Task prompt
Rewrite the entries between the lines holding "How do I perform: Expand" and "Click the scrollbar", inclusive, so that "dropdown" becomes "drop-down list" and everything else stays the same.

Data for this task
- - -
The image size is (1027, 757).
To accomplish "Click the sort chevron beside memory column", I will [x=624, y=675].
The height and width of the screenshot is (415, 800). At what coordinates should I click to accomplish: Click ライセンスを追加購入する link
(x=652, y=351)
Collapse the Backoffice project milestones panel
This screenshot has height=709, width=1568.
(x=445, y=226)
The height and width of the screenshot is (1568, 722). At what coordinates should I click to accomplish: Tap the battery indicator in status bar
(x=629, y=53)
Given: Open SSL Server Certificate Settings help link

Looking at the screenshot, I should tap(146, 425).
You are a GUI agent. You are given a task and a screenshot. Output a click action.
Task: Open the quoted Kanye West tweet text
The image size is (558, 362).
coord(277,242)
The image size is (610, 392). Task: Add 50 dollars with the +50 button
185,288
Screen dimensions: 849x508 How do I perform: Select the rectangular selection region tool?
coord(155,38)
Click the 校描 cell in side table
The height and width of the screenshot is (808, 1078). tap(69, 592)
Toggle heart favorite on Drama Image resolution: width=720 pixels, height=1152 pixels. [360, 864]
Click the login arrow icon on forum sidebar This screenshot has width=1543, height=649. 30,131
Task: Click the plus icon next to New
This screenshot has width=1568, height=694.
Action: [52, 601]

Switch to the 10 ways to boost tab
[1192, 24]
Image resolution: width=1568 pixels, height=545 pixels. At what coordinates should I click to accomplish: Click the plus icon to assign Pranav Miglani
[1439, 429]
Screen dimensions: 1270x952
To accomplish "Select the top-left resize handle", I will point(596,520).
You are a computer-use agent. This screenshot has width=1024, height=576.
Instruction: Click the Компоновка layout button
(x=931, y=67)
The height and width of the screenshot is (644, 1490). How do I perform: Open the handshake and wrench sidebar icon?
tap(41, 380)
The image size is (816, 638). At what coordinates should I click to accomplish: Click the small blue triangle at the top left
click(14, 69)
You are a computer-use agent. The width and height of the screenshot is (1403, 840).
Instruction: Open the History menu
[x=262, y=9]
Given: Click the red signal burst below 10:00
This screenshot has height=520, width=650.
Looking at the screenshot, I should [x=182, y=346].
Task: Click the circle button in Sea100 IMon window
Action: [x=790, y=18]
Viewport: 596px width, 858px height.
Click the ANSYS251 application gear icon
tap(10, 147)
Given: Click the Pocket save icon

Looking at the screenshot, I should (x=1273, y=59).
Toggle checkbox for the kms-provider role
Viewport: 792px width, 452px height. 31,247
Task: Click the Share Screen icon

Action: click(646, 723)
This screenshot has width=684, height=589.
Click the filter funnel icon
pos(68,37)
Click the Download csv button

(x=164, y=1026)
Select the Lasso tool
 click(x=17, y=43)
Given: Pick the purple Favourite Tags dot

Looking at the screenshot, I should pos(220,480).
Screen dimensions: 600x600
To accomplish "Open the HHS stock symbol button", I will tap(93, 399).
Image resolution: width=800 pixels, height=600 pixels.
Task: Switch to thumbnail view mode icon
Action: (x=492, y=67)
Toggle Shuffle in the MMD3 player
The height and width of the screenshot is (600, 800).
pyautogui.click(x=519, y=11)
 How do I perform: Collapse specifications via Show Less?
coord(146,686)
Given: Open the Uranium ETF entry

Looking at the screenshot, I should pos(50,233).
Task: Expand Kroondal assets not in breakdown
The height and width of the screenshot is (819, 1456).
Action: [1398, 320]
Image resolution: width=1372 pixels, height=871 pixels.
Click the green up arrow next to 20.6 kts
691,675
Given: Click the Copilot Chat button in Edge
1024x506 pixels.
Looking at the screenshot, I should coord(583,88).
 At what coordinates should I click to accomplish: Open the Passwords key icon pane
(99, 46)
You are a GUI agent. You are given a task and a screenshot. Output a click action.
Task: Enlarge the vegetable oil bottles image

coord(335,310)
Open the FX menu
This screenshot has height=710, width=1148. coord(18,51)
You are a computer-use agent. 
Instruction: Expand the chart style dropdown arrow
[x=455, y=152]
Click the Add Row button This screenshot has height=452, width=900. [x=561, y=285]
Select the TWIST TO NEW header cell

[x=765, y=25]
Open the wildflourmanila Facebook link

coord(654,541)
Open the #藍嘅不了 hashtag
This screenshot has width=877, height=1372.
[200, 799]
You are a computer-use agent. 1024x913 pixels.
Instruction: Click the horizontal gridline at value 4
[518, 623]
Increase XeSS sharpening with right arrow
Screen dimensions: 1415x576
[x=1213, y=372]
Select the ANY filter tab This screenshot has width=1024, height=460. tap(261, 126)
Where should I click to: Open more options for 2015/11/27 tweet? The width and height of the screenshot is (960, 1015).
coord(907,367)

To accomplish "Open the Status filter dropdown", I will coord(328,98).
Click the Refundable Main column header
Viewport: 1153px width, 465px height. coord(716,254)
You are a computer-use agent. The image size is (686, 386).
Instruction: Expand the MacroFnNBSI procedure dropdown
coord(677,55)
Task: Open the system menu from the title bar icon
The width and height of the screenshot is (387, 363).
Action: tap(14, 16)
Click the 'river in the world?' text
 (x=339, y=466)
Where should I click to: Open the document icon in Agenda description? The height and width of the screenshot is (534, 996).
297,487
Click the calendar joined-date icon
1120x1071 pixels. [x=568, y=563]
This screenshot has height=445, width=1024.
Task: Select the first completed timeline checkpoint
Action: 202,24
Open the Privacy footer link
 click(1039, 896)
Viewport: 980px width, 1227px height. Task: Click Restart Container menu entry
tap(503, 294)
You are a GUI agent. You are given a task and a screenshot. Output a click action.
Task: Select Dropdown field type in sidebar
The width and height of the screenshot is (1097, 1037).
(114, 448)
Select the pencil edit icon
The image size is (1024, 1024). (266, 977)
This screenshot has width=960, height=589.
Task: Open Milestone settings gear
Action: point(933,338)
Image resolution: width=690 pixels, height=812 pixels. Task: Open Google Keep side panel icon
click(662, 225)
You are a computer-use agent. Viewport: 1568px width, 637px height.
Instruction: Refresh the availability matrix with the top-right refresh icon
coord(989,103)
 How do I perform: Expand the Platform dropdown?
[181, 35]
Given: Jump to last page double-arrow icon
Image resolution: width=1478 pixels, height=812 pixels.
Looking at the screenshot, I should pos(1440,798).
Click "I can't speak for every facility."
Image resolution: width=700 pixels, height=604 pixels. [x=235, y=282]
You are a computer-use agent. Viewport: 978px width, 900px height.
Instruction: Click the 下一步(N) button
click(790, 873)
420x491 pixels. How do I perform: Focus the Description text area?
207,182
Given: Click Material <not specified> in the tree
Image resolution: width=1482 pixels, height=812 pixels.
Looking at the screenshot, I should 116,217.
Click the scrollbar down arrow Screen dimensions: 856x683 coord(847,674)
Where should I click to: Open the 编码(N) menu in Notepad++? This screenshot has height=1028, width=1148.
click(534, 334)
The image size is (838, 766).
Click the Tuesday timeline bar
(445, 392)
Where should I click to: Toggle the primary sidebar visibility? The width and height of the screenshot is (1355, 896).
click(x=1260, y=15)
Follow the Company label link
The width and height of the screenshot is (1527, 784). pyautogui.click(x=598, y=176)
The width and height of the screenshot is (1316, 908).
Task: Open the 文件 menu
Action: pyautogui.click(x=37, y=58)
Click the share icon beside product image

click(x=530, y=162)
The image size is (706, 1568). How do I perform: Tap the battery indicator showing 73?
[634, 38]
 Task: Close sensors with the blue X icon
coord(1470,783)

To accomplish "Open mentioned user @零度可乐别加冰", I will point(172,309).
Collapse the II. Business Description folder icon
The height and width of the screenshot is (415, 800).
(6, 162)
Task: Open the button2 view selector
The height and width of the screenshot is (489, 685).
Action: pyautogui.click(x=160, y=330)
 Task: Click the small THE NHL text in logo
- - -
Problem solution
 How do I perform: Expand the Platform drop-down list?
[181, 35]
Given: Jump to last page double-arrow icon
Image resolution: width=1478 pixels, height=812 pixels.
Looking at the screenshot, I should pos(1440,798).
Click "I can't speak for every facility."
Image resolution: width=700 pixels, height=604 pixels. [x=235, y=282]
You are a computer-use agent. Viewport: 978px width, 900px height.
Instruction: Click the 下一步(N) button
click(790, 873)
420x491 pixels. How do I perform: Focus the Description text area?
207,182
Given: Click Material <not specified> in the tree
Image resolution: width=1482 pixels, height=812 pixels.
Looking at the screenshot, I should 116,217.
Click the scrollbar down arrow Screen dimensions: 856x683 coord(847,674)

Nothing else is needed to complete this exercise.